あとやるべきことは……そうだ、ストアの能力で何を買えるか、詳しく見ておこう。
人を雇うに際して元手が足りなければ、この街で日本の物を売ってお金を稼がなくてはならないかもしれないしな。
俺はストアを起動し、ページをスクロールし始めた。
第二話 ダークエルフとの交渉
翌朝。
まだそれなりに早い時間ではあるが、冒険者ギルドにやってきている。
それにしても異世界に来てから初日の夜かつ、たいして柔らかくないベッドなのに、ぐっすり眠れてしまったな。我ながらなんと神経の図太いことか。

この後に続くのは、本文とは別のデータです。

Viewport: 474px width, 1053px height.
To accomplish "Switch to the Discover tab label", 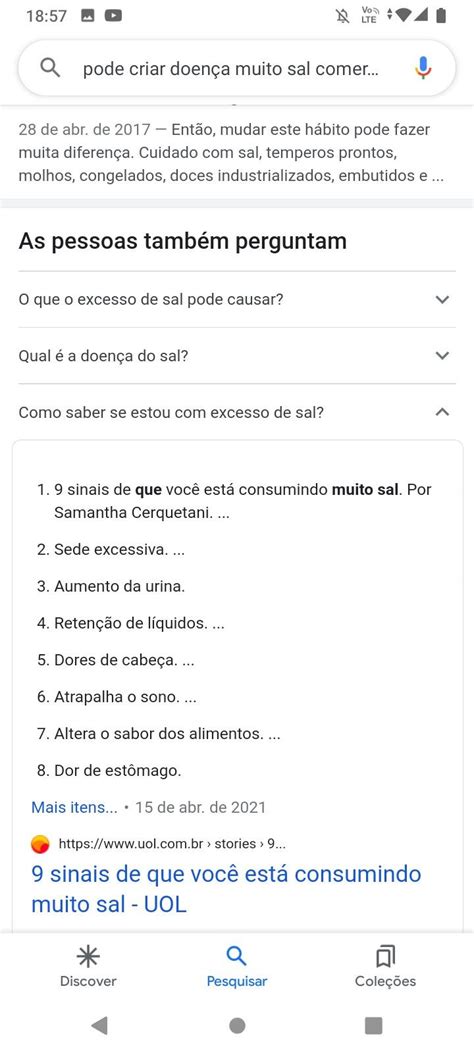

それはさておき、冒険者ギルドに入るのは、やや緊張する。
だって、異世界ものだと冒険者ギルドで絡まれるのがテンプレだし……いや、そんなことを考えて躊躇っていても仕方ない。
カランッ、カランッ。
ドアを開けると、視線が俺に集中するが、それも一瞬のこと。
どうやら冒険者に絡まれるイベントは発生しなかったみたいだ。
服装を見て、依頼人だとわかってもらえたのかもしれない。
改めて周囲を見回す。
ごつい鎧を着込んで大きな剣を携えた剣士、高価そうな水晶がついた杖を持つ黒いローブを羽織った魔法使い……ここにいる人々も、まさにファンタジー世界の住民って感じだ!